А у меня полоса невезения. Не одно, так другое. Сейчас лежу с прострелом, пишу в самой нелепой позе, поэтому и каракули такие.

<…>3а меня не беспокойся, все кончится хорошо, в этом я уверен. Но "хорошо кончится" — это не значит, что не будет больше никаких потрясений. Если бы планетарный космос не представлял собой систему разнозначных, разномерных миров, от Мировой Сальваттеры до люциферического антикосмоса, и если бы путь монады не пронизывал их все выше и выше, до ступени демиургов галактик и еще выше, до самого Солнца Мира — тогда бы могло быть место отчаянью. Мною пережито в этом направлении за последние годы нечто огромное. И, что составляет мою особенную радость, так это то, что я нашел для некоторых тем этого порядка форму выражения. Странную, ни с чем не схожую, но, кажется, бьющую в цель без промаха. Когда кончится бесплодный год, начавшийся прошлой весной, займусь окончательной обработкой" [487].

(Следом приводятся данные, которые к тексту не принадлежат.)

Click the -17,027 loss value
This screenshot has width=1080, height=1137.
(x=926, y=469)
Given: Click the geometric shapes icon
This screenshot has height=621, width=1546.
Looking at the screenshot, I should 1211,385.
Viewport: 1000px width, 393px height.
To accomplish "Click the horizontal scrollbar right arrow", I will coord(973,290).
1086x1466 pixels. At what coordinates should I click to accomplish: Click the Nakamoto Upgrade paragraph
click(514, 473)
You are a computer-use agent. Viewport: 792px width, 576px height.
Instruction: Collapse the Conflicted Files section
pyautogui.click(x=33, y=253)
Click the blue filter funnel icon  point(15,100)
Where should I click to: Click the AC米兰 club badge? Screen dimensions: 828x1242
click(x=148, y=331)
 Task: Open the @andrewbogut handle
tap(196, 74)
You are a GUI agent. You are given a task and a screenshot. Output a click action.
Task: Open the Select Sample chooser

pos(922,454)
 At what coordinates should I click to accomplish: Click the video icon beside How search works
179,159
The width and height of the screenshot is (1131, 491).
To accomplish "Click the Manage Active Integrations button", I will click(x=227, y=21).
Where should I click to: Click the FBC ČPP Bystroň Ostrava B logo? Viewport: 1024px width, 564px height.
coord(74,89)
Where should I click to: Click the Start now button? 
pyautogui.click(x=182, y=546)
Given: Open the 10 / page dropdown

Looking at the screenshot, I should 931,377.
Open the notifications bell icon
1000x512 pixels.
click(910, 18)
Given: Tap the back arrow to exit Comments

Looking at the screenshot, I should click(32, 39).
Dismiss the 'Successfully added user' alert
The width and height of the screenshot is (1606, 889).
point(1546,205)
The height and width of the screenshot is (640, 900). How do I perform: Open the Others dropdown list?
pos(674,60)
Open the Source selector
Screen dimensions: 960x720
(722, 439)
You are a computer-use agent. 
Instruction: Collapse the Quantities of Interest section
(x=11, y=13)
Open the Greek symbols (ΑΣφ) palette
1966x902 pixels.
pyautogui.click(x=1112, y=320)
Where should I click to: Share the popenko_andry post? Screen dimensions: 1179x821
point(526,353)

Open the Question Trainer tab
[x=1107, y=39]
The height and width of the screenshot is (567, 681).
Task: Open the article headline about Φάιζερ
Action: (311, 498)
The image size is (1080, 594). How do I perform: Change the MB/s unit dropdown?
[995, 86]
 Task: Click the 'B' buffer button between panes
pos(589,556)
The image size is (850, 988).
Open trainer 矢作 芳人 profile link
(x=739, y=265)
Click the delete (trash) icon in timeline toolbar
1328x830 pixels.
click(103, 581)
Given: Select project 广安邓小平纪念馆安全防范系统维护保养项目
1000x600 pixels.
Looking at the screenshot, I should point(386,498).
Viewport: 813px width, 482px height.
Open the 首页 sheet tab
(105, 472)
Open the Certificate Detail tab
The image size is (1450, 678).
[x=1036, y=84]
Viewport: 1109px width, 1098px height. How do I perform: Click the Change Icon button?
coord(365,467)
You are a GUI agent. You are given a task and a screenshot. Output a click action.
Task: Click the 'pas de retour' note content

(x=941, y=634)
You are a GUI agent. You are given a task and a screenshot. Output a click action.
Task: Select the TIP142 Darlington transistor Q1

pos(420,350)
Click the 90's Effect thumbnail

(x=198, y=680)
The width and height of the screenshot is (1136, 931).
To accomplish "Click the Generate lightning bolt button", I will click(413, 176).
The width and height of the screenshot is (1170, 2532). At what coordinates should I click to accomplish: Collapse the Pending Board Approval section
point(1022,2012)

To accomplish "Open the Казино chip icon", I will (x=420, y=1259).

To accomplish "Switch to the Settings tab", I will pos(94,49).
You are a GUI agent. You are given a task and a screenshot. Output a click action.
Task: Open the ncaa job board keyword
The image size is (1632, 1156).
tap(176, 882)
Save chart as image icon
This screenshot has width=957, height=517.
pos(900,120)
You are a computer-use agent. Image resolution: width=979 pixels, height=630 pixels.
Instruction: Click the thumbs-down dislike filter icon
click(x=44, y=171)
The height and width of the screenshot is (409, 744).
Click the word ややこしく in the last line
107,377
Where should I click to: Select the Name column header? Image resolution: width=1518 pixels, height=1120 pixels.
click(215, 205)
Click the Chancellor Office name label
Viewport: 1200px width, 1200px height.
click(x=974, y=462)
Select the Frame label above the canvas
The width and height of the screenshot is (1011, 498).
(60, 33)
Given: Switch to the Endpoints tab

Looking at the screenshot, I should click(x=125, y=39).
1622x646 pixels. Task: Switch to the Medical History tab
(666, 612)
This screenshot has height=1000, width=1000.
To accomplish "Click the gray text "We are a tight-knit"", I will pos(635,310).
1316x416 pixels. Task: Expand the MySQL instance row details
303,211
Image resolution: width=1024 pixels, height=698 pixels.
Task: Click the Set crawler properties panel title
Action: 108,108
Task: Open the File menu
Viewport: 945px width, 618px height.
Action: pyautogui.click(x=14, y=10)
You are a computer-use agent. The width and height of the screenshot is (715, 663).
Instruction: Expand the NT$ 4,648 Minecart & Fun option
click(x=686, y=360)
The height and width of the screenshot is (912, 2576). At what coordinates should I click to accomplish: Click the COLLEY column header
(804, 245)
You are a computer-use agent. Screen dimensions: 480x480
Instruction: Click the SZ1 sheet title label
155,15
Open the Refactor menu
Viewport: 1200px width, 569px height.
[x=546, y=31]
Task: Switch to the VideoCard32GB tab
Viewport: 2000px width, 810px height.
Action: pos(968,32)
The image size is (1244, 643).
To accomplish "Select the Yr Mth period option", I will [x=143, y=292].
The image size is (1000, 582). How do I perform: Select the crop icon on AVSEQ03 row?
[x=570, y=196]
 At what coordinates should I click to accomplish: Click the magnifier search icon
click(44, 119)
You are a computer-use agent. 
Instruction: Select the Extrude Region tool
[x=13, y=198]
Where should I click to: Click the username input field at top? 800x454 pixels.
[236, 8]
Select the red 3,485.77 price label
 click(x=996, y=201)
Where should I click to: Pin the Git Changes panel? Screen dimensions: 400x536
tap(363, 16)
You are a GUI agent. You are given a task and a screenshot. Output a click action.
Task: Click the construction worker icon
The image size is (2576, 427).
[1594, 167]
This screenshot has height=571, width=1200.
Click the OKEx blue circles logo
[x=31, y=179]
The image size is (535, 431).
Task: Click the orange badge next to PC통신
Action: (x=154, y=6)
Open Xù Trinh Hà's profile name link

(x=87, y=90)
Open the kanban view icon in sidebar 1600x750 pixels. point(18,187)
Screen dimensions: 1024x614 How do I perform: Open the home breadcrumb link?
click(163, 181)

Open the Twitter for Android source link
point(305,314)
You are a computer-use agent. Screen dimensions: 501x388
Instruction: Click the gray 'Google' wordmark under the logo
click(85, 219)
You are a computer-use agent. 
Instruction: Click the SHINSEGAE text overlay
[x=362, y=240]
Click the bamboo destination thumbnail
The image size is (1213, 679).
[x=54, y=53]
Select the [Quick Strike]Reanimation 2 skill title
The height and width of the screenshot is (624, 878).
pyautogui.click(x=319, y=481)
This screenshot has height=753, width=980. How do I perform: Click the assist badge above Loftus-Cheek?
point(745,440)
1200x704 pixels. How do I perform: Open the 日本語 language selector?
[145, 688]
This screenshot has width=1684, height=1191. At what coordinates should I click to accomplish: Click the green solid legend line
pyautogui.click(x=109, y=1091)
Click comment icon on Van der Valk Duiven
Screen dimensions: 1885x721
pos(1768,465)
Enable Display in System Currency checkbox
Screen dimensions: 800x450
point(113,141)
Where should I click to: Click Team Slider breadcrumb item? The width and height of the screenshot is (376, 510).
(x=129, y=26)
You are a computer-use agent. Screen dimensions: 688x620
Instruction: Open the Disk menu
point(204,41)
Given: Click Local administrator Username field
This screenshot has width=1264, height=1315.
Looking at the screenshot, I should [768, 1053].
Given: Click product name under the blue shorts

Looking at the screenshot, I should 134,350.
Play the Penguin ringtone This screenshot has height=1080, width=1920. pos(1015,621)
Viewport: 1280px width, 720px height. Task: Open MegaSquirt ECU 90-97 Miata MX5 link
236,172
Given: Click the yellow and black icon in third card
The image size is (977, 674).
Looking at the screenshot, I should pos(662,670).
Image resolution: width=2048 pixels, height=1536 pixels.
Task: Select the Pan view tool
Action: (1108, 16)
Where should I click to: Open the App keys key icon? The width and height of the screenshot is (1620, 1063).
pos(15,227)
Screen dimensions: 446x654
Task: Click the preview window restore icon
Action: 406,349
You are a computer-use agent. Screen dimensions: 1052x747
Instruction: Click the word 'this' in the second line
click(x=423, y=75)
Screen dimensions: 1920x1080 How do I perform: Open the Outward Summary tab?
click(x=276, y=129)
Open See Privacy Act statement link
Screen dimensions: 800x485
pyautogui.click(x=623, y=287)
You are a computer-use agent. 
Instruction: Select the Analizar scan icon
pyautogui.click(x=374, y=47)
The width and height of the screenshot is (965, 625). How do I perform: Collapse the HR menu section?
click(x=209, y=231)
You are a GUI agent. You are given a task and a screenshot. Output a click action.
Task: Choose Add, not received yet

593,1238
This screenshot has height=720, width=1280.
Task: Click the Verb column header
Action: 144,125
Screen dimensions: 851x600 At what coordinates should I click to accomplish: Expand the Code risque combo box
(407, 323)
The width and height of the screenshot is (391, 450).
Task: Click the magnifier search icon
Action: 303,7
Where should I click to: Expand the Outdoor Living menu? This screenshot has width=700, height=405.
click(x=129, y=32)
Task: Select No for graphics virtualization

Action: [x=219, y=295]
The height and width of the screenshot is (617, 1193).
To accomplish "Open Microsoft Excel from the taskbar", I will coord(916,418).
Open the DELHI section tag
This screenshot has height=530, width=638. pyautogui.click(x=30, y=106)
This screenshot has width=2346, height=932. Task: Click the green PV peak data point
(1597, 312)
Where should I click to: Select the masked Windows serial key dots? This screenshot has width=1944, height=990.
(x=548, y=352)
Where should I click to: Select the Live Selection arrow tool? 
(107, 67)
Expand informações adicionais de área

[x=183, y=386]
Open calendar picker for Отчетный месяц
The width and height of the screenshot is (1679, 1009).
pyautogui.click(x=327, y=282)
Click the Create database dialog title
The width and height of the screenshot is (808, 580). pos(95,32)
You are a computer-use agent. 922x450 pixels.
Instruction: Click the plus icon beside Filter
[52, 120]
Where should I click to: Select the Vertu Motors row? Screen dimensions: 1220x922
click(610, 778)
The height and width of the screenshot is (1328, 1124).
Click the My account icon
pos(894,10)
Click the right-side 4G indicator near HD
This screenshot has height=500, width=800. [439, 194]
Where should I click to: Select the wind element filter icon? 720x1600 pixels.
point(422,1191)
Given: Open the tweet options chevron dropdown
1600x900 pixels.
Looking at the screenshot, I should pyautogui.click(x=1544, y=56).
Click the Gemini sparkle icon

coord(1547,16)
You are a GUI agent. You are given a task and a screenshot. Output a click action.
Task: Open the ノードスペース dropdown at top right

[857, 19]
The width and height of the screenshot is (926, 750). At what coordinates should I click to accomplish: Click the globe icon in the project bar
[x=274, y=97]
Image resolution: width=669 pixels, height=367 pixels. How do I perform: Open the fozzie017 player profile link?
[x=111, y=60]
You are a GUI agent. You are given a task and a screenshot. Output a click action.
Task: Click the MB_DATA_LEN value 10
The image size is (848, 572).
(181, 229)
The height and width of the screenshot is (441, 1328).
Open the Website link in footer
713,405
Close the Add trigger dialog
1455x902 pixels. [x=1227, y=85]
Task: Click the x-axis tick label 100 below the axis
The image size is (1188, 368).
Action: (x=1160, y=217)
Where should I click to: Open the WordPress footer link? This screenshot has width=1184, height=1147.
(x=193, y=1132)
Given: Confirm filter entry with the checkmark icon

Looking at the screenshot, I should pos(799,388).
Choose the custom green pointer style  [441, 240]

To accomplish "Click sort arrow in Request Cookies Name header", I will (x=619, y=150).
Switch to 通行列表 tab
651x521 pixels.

Беспокойные размышления о будущем не сводились к надежде выйти из тюрьмы. Родители жены, слыша об амнистиях, о выходивших на свободу, продолжали писать заявления куда только можно, обивали доступные пороги. На активные действия они подвигали и зятя, после письма Маленкову, в феврале, обратившегося к Хрущеву. Жена писала ему о "деле": "Оно пересматривается, очевидно, целиком, т. е. тебя касается так же, как меня. Если твои возможности писать официальные бумаги не ограничены, то учти следующее: наше дело пересматривает Главная военная прокуратура, главный военный прокурор генерал — майор Тарасов, очень большой смысл имеет писать в ЦК, там "нами" ведают: секретарь ЦК КПСС Суслов и в административном отделе ЦК — Дедов. Я сегодня написала маленькие заявления двум первым, на днях напишу третьему. Мало понимаю, почему ты писал именно Хрущеву, но и это неплохо" [488]. Особенно бодро был настроен тесть. Но Андреев в настоящую оттепель не верил и в очередном письме спрашивал: "Основаны ли оптимистические выводы А<лександра>П<етровича>на наблюдениях и соображениях общего порядка или же на последних сведениях?" И сообщал: "Никакого ответа на мои заявления, посл<анные>в центр, я до сих пор не получил, даже не дано уведомления о судьбе самого заявления. А ведь прошло уже 4 месяца" [489].